Throughout human history man has been finding ways of doing art and figuring different ways of doing over time, one such form of architecture that man has discovered long ago and has extensively worked hard in is the art of architecture. One of the definitions of “architecture” is the profession of designing, communities, open areas, and other artificial constructions and environments.[1] Architecture also involves the design or selection of furnishings and decorations of buildings.[2] Architecture has been used for various purposes; one such purpose it has been used for is for religious purposes, like buildings houses of worship. Among these great human civilizations that have constructed pieces of architecture, especially those of religious purposes, is the Roman civilization. Roman civilization has gone through many different changes, one such change can be seen in the innovations that have occurred in religious architecture. The evolution of Roman religious architecture is one of the best examples of seeing how human civilization can and does change in its form of art over a period of time.

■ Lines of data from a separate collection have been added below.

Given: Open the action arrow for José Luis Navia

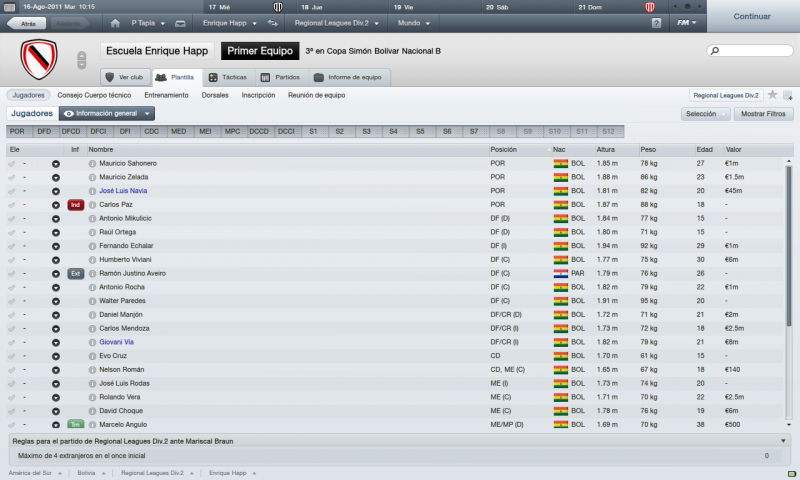Looking at the screenshot, I should click(56, 191).
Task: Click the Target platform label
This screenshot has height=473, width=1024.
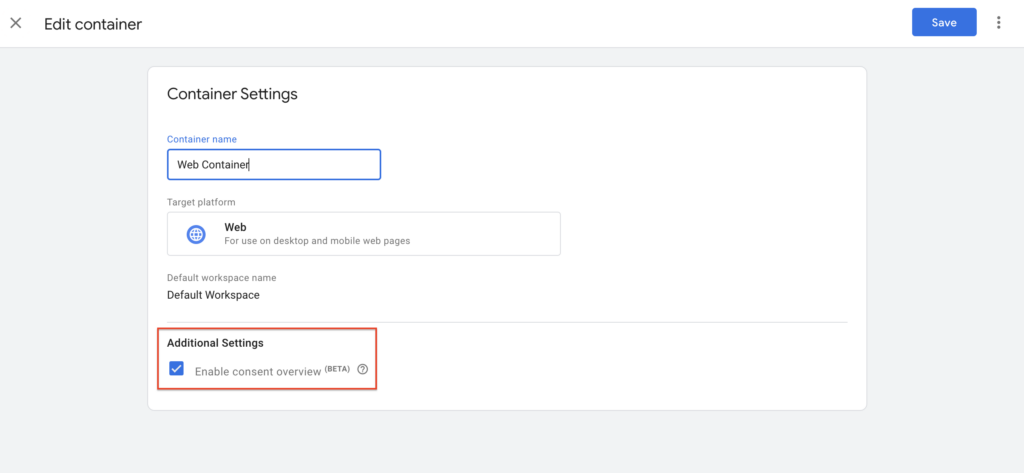Action: pyautogui.click(x=200, y=202)
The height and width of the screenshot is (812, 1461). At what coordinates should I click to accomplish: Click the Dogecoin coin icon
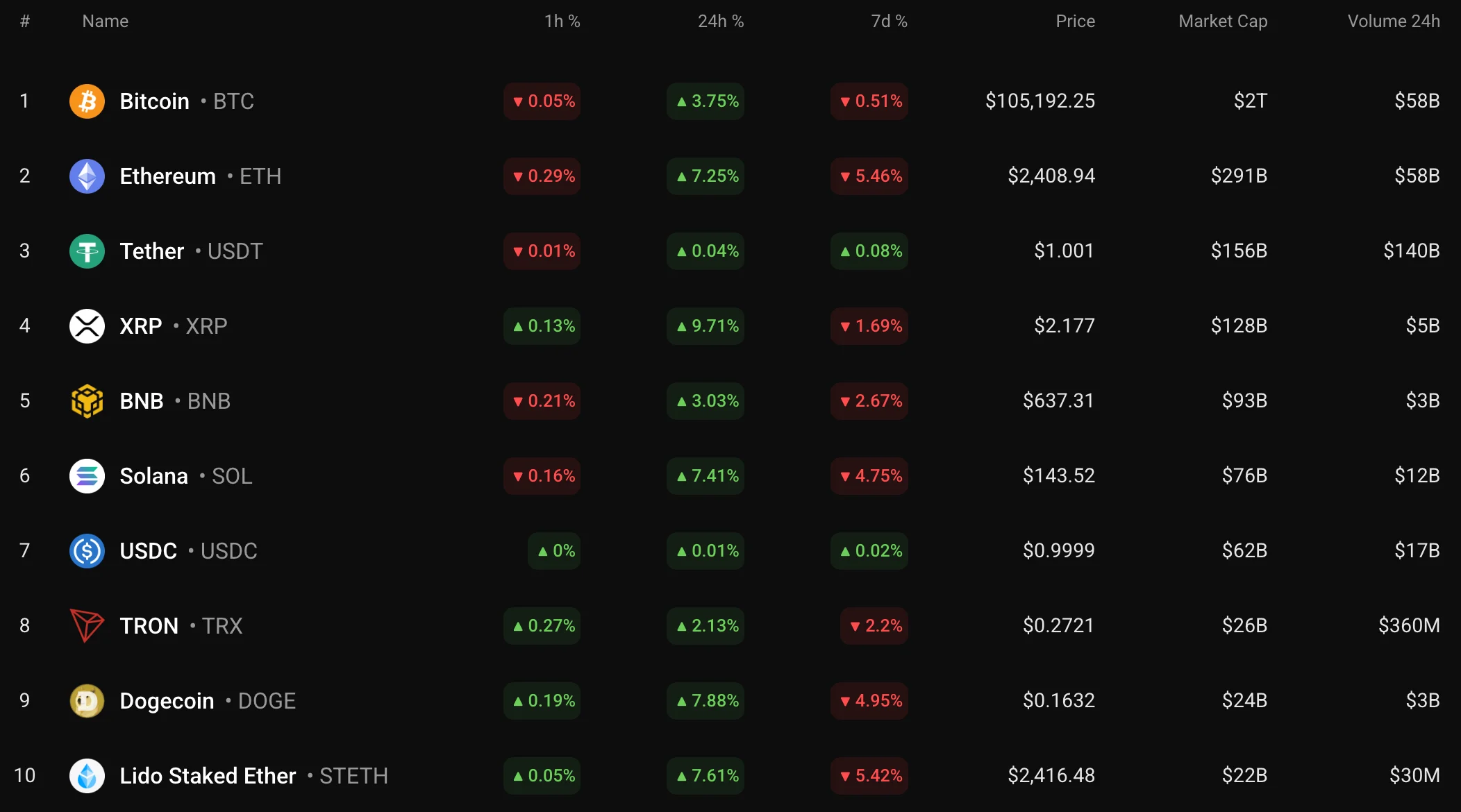click(87, 701)
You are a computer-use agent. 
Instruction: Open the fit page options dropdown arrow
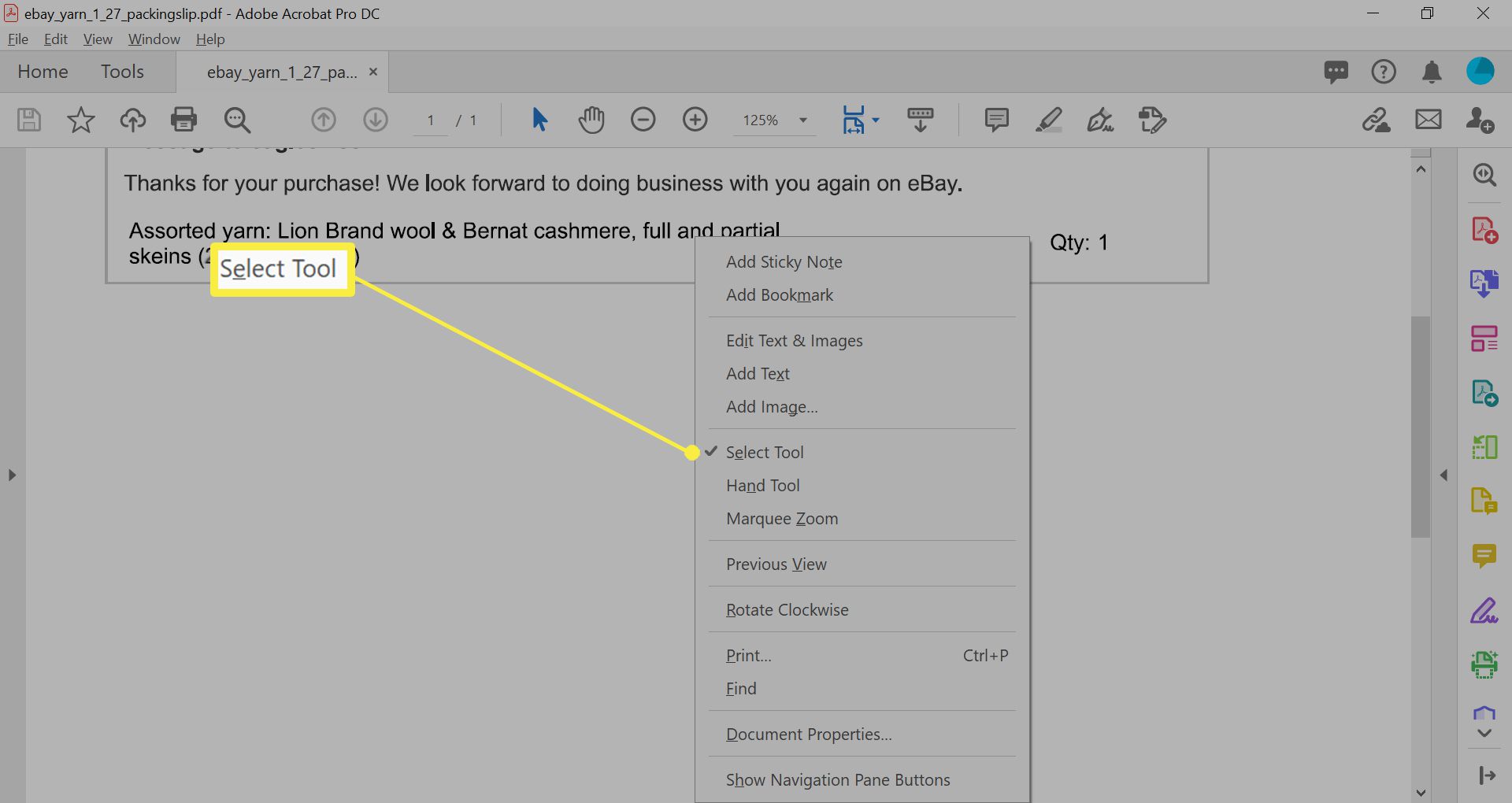click(876, 120)
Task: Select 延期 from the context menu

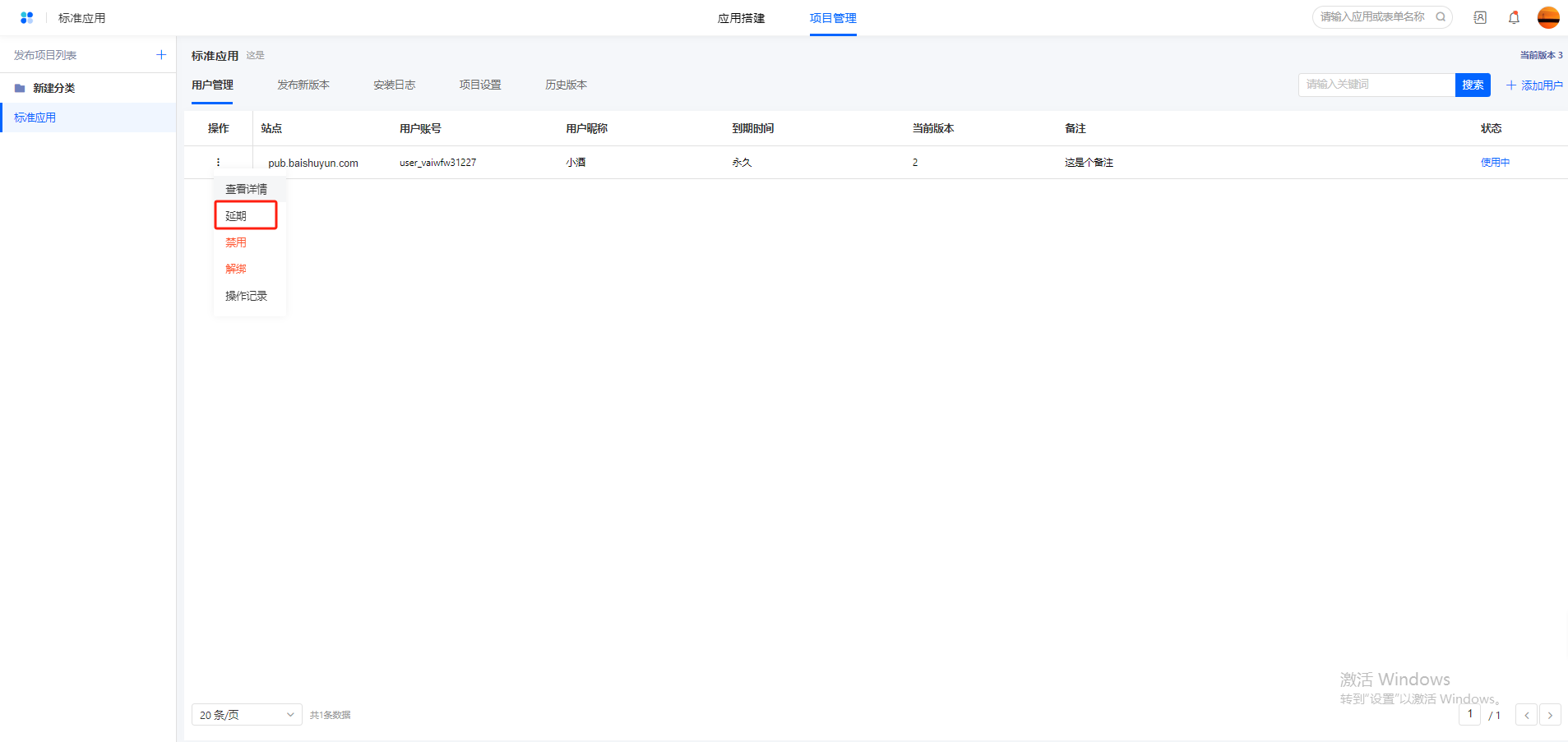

During the Ritual and Space period, which lasted from 800-600 B.C, the Romans had no empire of their own and would use ritual, which is a an art of action, but to the Romans it was used for another reason, which was architecture.[3] The Romans believed that rituals had the power to engender architectural form because of the fact that they took place in space.[4] The great rituals of the earliest Romans were that of the cultivation of the gods, the life of the family, and the ordering of the community.[5] Each of these rituals would also get a formation of space that were believed to suit to them.[6] The first Roman architects were no other than the Roman priests themselves who prayed, asked the gods for signs and made sacrifice.[7] To perform these rituals of worship they would frame the amount of space that would be needed and would start their construction by reciting an incantation.[8] The incantation would be like this, “this space shall be for worship and for nothing else; it shall be four-square; its boundaries shall be this, that and the other; whatever is done or said in this holy space the gods shall be aware of; whatever comes into this holy space from above shall be a sing from the gods.”[9] Saying these words of incantation was considered enough to create a piece of religious architecture.[10] The enclosure of space would be complete and rigid, but nevertheless also invisible and nonexistent, while the ritual acts of the priests sets the inner configuration.[11] After that, a fellow worshipper would stand up in the middle or at one end, facing in the right direction, establishing the front and back, right and left side, center axis, and cross-axis of the invisible temple in order to create symmetry of line of force, not allowing there to be any deviations.[12]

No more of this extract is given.